Pimpernel and Rosemary
- Cover of the 1924 First edition
- Author: Baroness Orczy
- Language: English
- Series: The Scarlet Pimpernel
- Genre: Adventure, Historical novel
- Publisher: Cassell & Co, London
- Publication date: 1924
- Publication place: United Kingdom
- Media type: Print (Hardback & Paperback)
- Pages: 343 pp
- Preceded by: A Child of the Revolution

= Pimpernel and Rosemary =

1924 novel by Baroness Emmuska Orczy

Pimpernel and Rosemary is a novel by Baroness Emmuska Orczy, originally published in 1924. It is set after the First World War and features Peter Blakeney, a descendant of the Scarlet Pimpernel (Percy Blakeney).

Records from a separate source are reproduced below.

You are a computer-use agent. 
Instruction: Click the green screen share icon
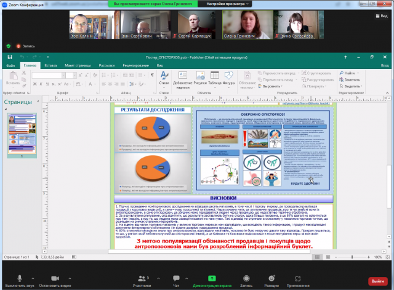point(212,277)
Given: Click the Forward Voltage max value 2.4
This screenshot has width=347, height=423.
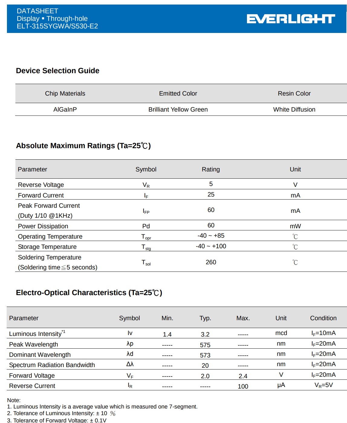Looking at the screenshot, I should click(243, 376).
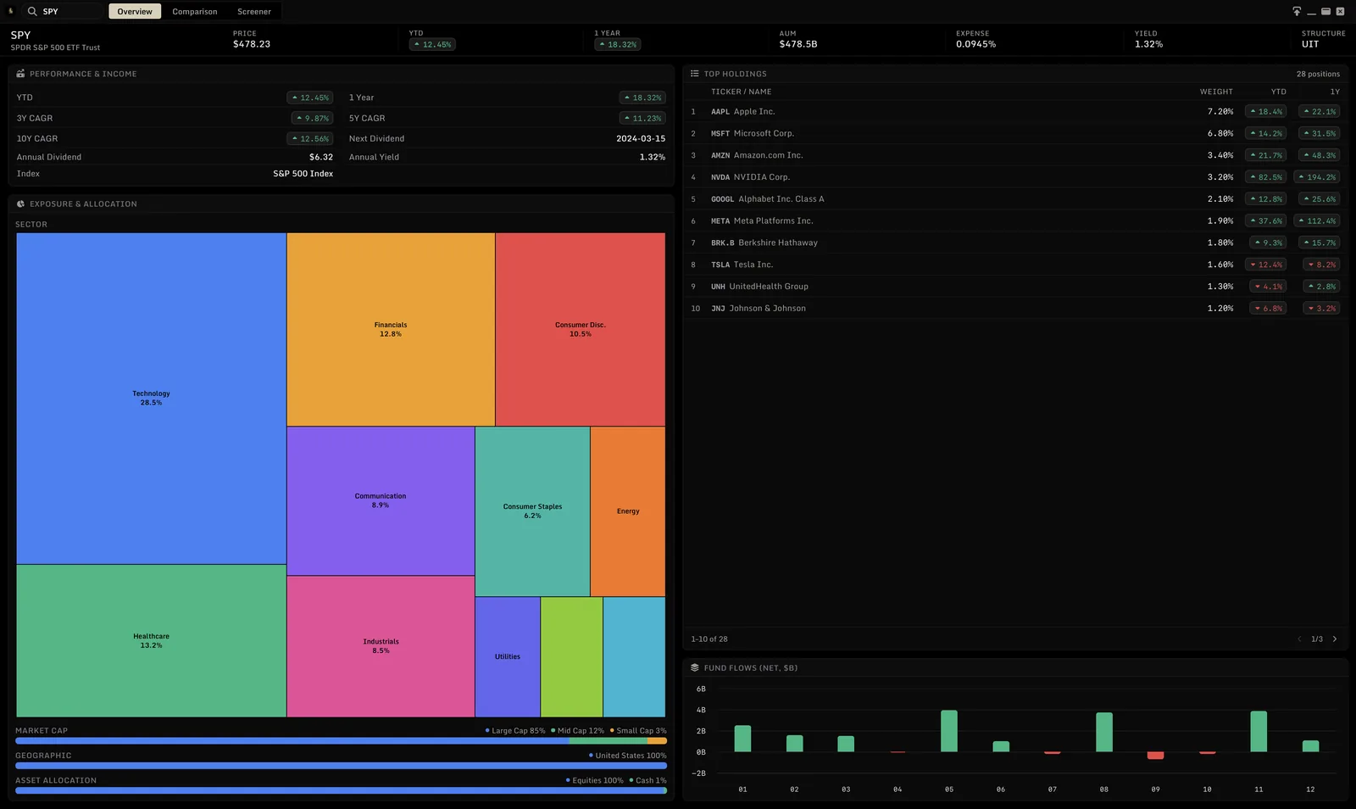
Task: Maximize the window using title bar icon
Action: (1326, 11)

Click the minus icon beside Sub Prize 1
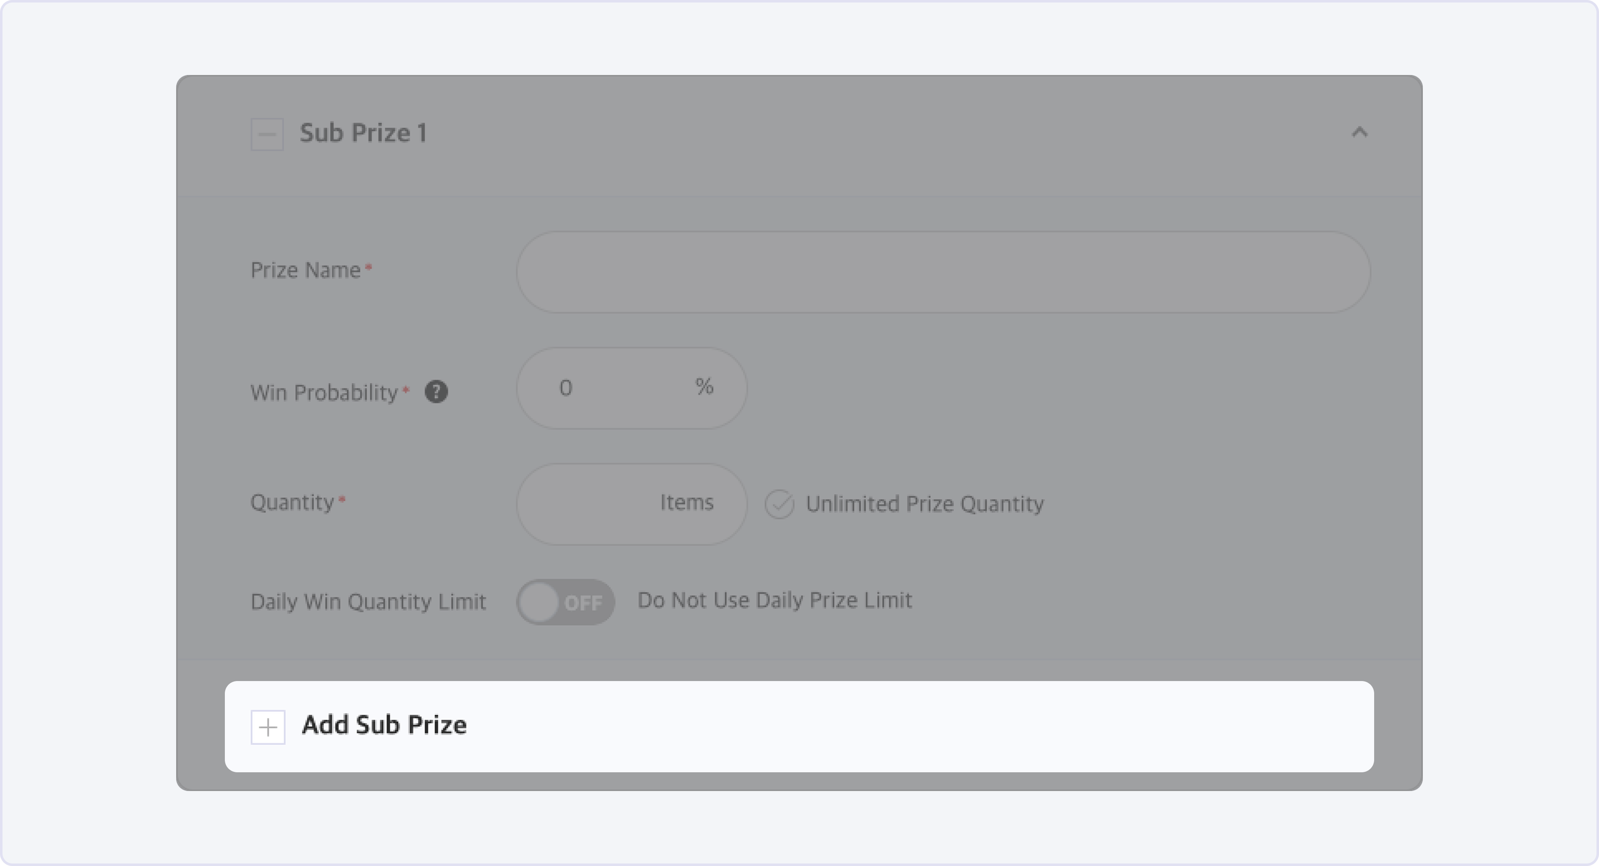pos(267,134)
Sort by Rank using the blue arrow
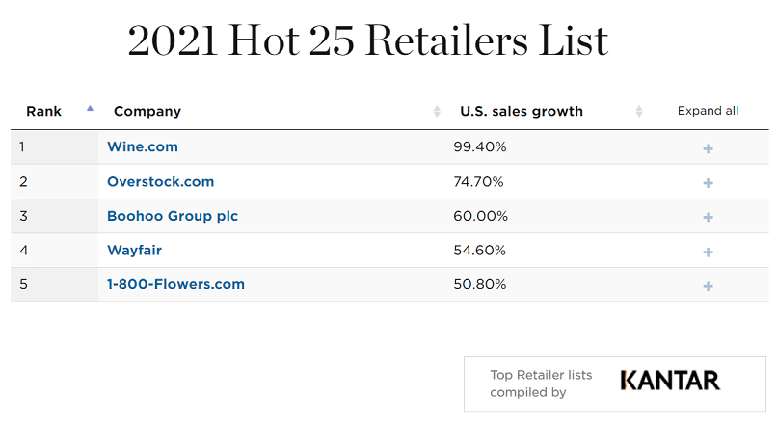The width and height of the screenshot is (777, 424). pos(90,108)
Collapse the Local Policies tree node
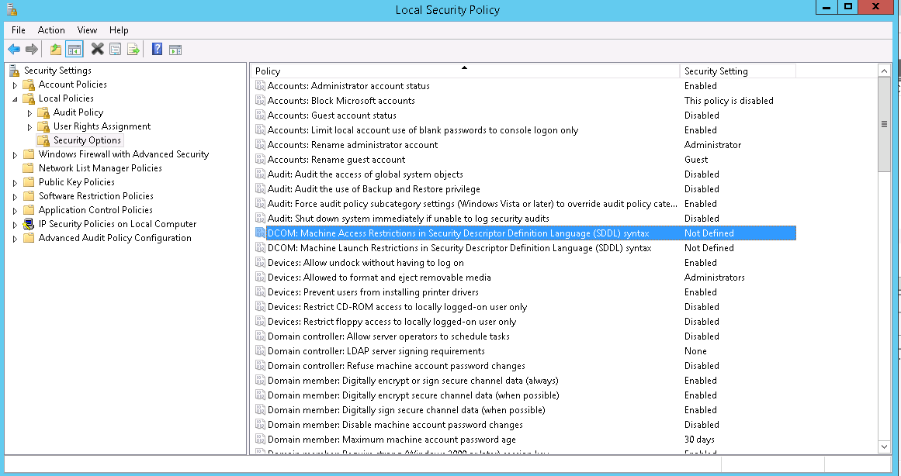Viewport: 901px width, 476px height. (x=15, y=99)
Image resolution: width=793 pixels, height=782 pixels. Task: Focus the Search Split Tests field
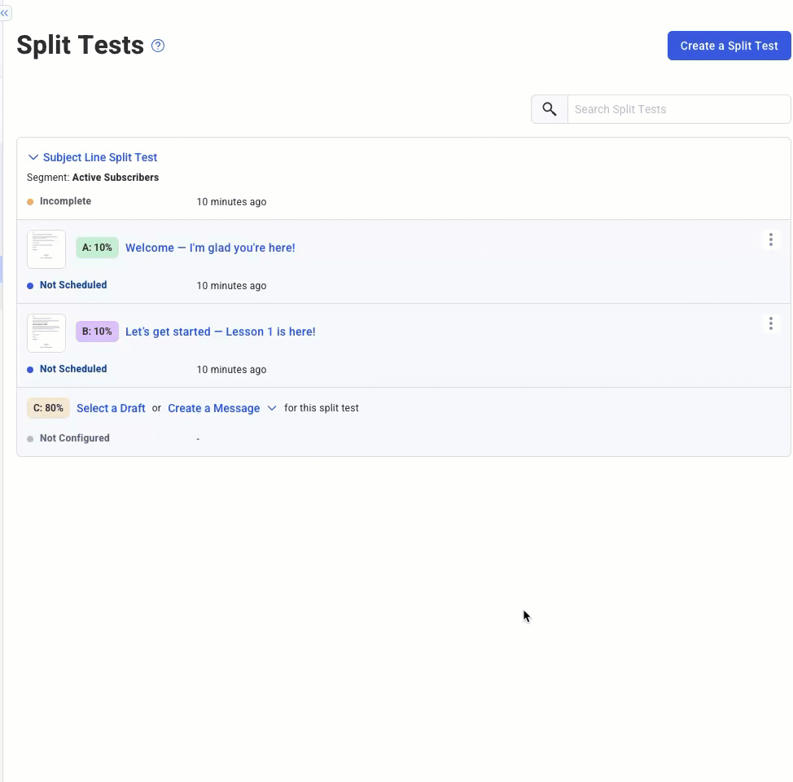[x=678, y=109]
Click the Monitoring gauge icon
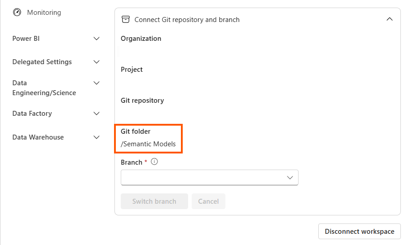 coord(17,13)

The action is mainly set amongst the disaffected Hungarian nobility in Transylvania, allowing Orczy to draw on her knowledge of Hungarian history and politics.

== Plot summary ==
The novel is set in the early 1920s, after the First World War. Peter Blakeney is a celebrated cricketer and a holder of the Victoria Cross, and a descendant of Sir Percy Blakeney whom he closely resembles. He is in love with Rosemary Fowkes, a famous journalist who writes under the pen-name "Uno", but he has never quite declared himself; disappointed by his elusiveness, Rosemary agrees to marry his friend Jasper, Lord Tarkington.

When General Naniescu, the Romanian military governor of Transylvania, invites Rosemary to travel there and report candidly on conditions for the Hungarian minority under the post-war Romanian occupation, she accepts, bringing forward her wedding so that Jasper can accompany her. In Transylvania—a region Rosemary had often visited in childhood with Peter's Hungarian mother—Peter's young relatives are arrested for treason, and Rosemary is confronted with an agonising choice. Peter, who arrives in the country apparently working against his own family, is in fact secretly engineering their rescue, in the manner of his famous ancestor.